The Boss of Beautiful Books

Charles Miers ’80

Christophe von Hohenberg

People are always asking Charles Miers ’80 what his favorite book is.

As the longtime publisher at Rizzoli New York, books are his business. Miers is responsible for the acquisition and editorial direction of all volumes published under the Rizzoli and Universe imprints, now some 175 books a year. During his 29-year tenure, Miers has dramatically expanded Rizzoli’s program of books in art, design, fashion, photography and contemporary culture, while maintaining the company’s roots in contemporary and historic architecture. In May, The Institute of Classical Architecture & Art honored Miers and Rizzoli with a 2020 Arthur Ross Award for Excellence in the Classical Tradition.
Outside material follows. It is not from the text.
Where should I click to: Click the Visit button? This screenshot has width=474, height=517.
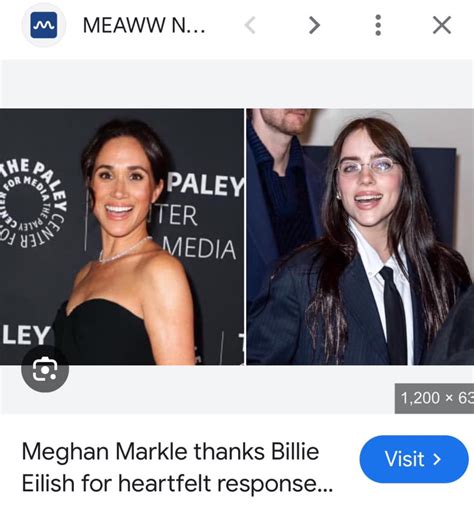[414, 459]
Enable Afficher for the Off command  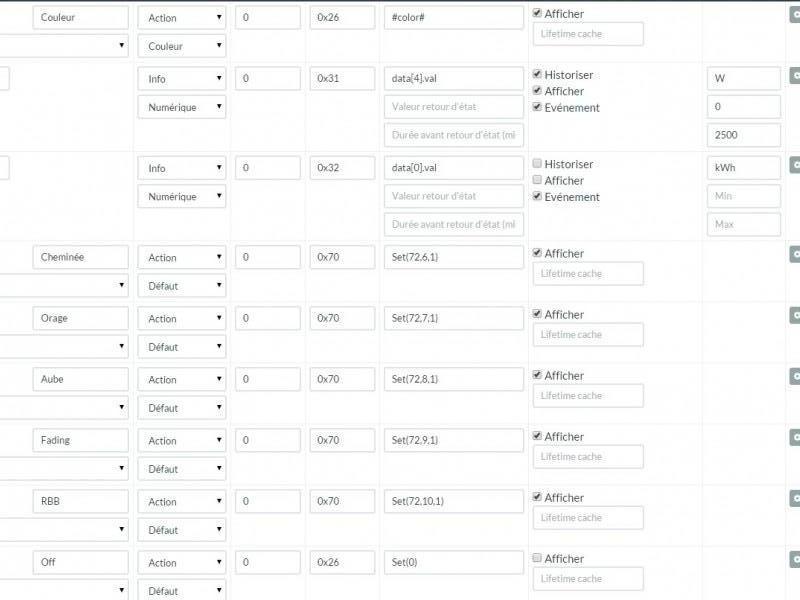pos(538,559)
With such a luxe and extensive collection — even the Spring 2020 catalog features a glamorous Mert and Marcus photo of model Kendall Jenner on its cover — it’s not surprising to hear that Miers can’t choose a favorite. “These books are like my children,” he says. “I could tell you a story about every one we’ve published.”

Miers was a double major at the College; his studies of history and art history make him an expert storyteller. He grew up in England and spent his youth at boarding schools; he wanted something different for his college years, and New York City in the late 1970s was definitely that. “It was an adventure,” he says. “The sense of physical danger was ever-present. But as a student you could block a lot of that out.”
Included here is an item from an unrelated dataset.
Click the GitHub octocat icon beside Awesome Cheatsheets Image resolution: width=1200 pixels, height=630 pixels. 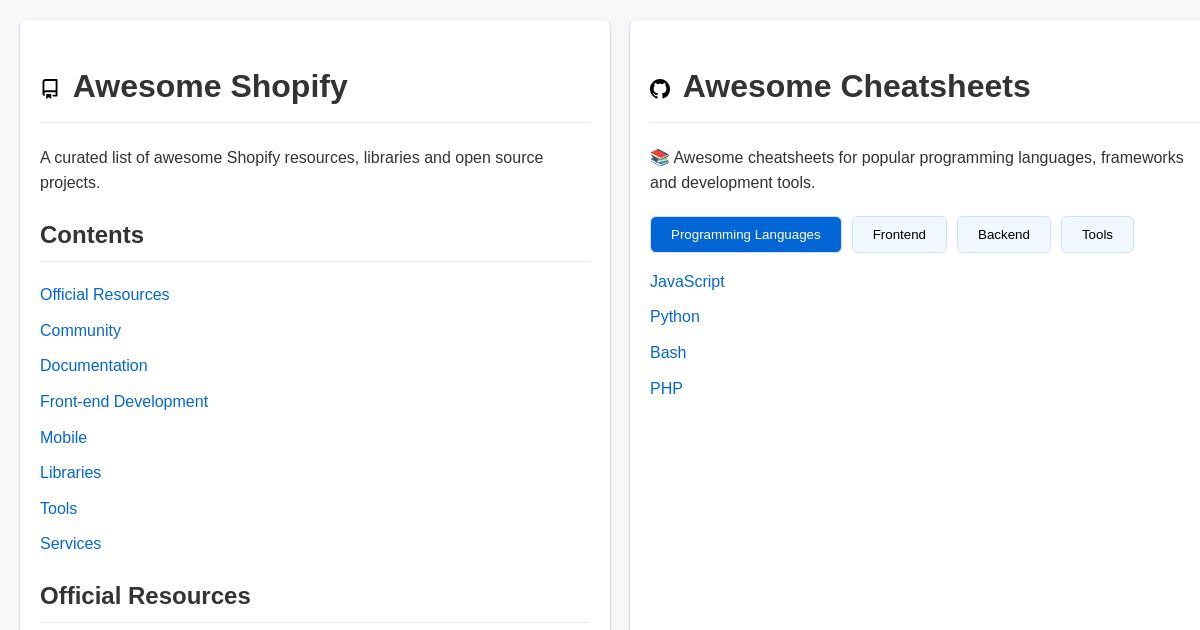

SU.20_Lions_Columbia XC team

Miers (standing, center) with the cross-country team after winning the Ivy League championship in 1979.

COLUMBIA DAILY SPECTATOR

Miers was thrilled to study with a generation of notable art historians like David Rosand ’59, GSAS’65, Kirk Varnedoe and Richard Brilliant. He also ran cross country and track, pacing the first Columbia cross-country team to win an Ivy League championship in 1979, and later qualifying for the Olympic Trials Marathon (in 2 hours, 16 minutes). But the best thing about Columbia for him was Avery Hall. “The most beautiful building, the most beautiful library,” he says. “The opportunity to be with those books and those original materials was fantastic!” He met his wife, Christine Miers GSAS’86, at Avery while she was getting an art history Ph.D. (And when Rizzoli moved its bookstore from its longtime townhouse location on West 57th Street to NoMad in 2014, Avery was an inspiration for the design; Miers employed architect Tom Kligerman ’79 to create a similar “church to books” feeling.)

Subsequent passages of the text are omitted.